Let your setters sleep...

Tags: Incubation | Whitepaper

Written by Maciej Kolańczyk, June 10 2015

Let your setters sleep...

The ideal status of a working setter is just ‘sleeping’. Parameters are being maintained in all sections, but no climate device is really active. Internal climate is balanced simply by using the heat and humidity produced by the eggs with precise ventilation control.

This is the ideal scenario in terms of equipment and energy efficiency, to create an optimised environment for incubation. But in practice, this is not so easy. The larger the setter, the more difficult it becomes to achieve this balance, due to some basic and unavoidable physical principles, including:

  • cold air is heavier than warm air
  • air in flow has a chilling effect which becomes more pronounced as air speed increases
  • obstacles reduce air flow
  • evaporating water takes heat from the air and creates a cold spot
  • heating increases air temperature by convection and by radiation

To deliver an accurate incubation program, the setter is equipped with technical devices, such as heaters, coolers and humidifiers. These respond to current program requirements and work fairly intensively.

In a single stage setter, the need for fresh air varies, increasing quickly after 10 days of incubation. At that point, the embryos start to produce more metabolic heat, which has to be absorbed by the cooling system or removed with used air.

If air exchange is overly intensive during early incubation, the setter will respond with increased heater activity.
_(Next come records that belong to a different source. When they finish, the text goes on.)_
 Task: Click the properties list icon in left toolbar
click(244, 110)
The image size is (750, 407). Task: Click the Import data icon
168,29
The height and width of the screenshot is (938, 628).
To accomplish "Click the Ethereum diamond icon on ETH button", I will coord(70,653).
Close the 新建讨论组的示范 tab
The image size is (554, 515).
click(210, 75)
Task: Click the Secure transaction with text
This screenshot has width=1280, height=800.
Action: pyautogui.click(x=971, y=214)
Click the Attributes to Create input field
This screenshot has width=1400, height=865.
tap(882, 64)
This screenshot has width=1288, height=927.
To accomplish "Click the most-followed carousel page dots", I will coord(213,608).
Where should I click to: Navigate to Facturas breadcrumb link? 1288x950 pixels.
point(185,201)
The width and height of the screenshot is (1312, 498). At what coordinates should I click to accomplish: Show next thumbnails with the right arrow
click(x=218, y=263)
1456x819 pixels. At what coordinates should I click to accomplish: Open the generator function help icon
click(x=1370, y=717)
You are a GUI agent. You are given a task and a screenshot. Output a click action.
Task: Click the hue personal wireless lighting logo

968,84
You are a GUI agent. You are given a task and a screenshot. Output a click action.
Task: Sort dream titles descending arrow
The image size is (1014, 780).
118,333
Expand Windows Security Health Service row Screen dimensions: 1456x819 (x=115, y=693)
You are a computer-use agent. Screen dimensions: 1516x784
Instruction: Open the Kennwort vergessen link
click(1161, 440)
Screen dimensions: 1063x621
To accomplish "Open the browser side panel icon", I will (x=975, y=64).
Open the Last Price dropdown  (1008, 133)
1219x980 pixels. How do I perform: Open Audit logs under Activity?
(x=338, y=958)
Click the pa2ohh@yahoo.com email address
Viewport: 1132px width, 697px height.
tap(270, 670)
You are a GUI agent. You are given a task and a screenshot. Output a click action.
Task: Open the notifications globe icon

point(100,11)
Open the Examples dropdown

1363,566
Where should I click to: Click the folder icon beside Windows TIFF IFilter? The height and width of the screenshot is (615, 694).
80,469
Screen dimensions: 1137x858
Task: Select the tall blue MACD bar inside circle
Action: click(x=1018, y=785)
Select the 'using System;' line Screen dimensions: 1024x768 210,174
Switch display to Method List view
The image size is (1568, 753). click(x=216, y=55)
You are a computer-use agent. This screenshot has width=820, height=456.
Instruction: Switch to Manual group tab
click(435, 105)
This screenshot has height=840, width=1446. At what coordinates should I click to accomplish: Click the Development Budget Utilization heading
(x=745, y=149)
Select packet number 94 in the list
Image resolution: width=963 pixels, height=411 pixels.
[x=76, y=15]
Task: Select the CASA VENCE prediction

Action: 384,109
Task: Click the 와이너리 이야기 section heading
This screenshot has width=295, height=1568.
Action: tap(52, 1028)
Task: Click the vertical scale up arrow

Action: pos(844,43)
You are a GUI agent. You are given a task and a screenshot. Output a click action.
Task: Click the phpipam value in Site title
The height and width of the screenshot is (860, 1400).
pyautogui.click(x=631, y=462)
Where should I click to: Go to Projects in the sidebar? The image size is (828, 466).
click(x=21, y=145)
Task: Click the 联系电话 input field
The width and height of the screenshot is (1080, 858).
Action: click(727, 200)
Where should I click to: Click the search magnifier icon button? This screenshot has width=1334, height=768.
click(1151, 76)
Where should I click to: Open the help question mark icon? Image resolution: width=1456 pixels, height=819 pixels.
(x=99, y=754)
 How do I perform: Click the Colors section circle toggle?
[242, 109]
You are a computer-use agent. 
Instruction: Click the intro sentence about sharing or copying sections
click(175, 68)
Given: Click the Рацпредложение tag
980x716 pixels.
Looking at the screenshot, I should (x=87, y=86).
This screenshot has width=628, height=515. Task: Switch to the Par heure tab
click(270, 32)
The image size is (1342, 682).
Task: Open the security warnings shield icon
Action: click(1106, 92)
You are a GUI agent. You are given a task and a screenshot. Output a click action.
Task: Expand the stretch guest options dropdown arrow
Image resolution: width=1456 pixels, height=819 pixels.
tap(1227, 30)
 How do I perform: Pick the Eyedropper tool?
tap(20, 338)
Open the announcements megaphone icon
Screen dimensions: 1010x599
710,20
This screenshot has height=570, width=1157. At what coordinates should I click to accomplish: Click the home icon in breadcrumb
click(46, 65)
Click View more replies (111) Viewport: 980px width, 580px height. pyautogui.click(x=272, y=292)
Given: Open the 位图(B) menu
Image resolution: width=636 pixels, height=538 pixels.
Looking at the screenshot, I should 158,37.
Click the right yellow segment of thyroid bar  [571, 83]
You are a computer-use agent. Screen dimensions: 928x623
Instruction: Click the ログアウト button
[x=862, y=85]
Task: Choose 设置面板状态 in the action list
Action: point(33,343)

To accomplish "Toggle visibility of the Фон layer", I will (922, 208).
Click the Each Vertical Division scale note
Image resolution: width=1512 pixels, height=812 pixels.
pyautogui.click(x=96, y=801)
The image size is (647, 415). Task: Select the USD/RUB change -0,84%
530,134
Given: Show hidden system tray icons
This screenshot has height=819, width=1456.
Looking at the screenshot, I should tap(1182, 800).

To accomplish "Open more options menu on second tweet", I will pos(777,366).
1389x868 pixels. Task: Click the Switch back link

Although set points are maintained, eggs placed next to heaters that are working continually are exposed to higher than optimum temperature due to local heat radiation.

Over-ventilation during the last ten days of incubation activates the humidifiers and permanent, localised evaporation creates a cold area. This temperature variation accelerates or decelerates the development of the embryos, finally contributing to a broadened hatch window that will compromise chicken quality.

Growing embryos require an increasing supply of fresh air, which while necessary for life, is also the main destabilising factor for the environment inside the cabinet.

With insufficient ventilation, embryos will suffer or even die. If ventilation is too intensive, too much fresh air enters the cabinet. This then forces the controllers to adapt to programme parameters by increasing the activity of heaters and humidifiers. The temperature of the fresh air taken by the machine is usually in a range of 21-27°C, with humidity at 45-60%. Inside the setter, we are aiming for a temperature of around 37.8 °C with 45-60% humidity.

Heater, cooler and humidifier can be compared to our neighbours: we need and like them – if they are quiet and gentle. But a neighbour who keeps us awake with constant parties and loud music is not a good one.


  • Pay attention to what the machine is doing. Parameters should be maintained with minimal effort.
  • Control ventilation and measure air freshness using the CO2 sensor: 0.4% is a very safe level. An ideal solution is to control the ventilation level automatically, based on measured RH and CO2 according to actual embryo requirements.
  • Make it easy for the machine: do not ask too much! If humidifiers tend to work hard in the final phase of incubation, optimize the climate conditions of inlet air.
  • Apply an incubation program with a lower RH set point in the last days of incubation if optimizing inlet air is not enough, balanced by a higher RH at the beginning. Reaching 45% RH is easier than reaching 53%.
  • Adjust ventilation set point if the setter is not fully loaded.
  • Let the setter ‘sleep’ for optimum performance.